§ GIVEN ENTRIES
[START]
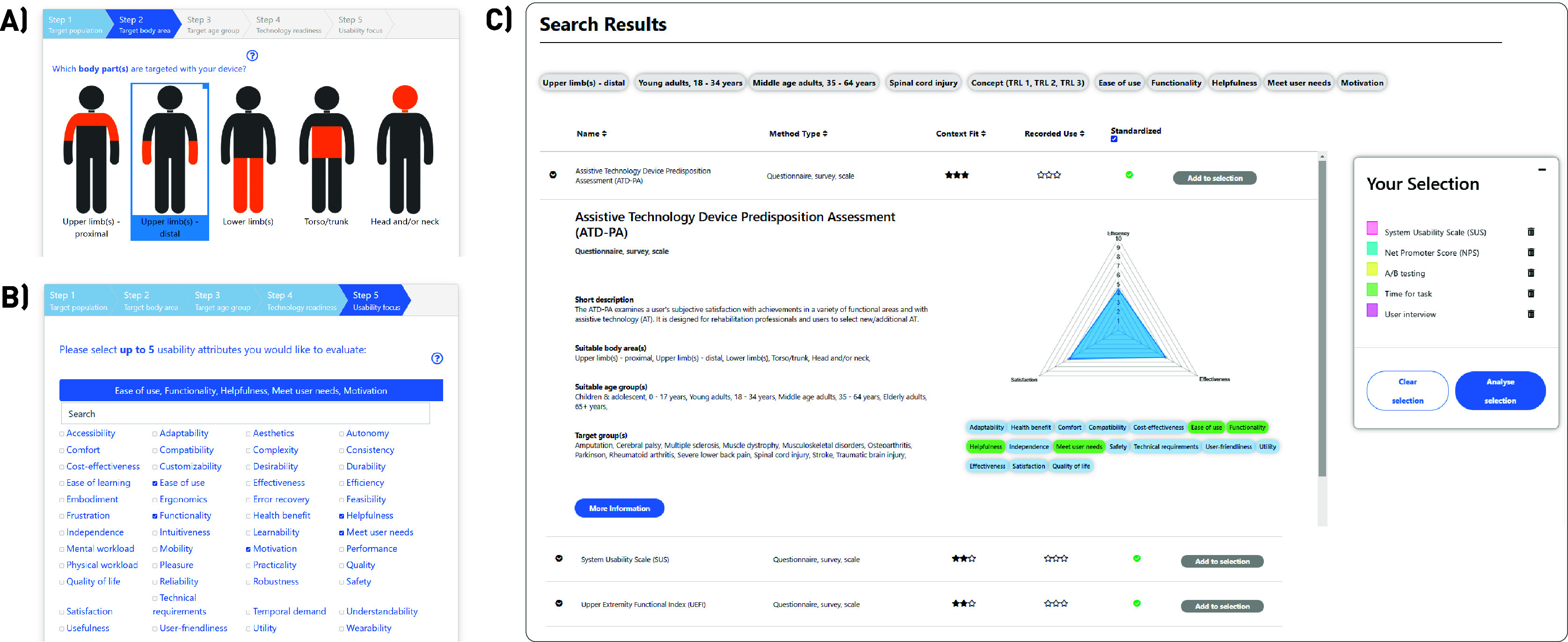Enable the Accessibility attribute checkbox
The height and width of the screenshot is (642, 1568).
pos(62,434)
[END]
[START]
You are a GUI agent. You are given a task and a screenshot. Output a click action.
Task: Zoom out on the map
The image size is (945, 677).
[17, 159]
[END]
[START]
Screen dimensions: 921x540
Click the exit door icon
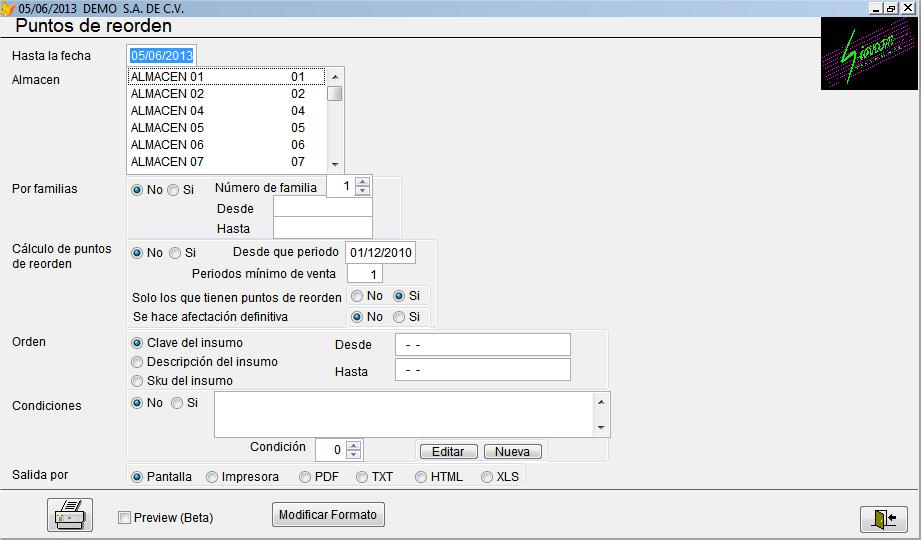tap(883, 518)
[END]
§ WRITTEN PROBLEM
Could you copy the items starting at the line containing "Enable the Accessibility attribute checkbox" and ending with the line containing "pos(62,434)", with both of those lines included? Leave the pictures out of your copy.

§ SOLUTION
Enable the Accessibility attribute checkbox
The height and width of the screenshot is (642, 1568).
pos(62,434)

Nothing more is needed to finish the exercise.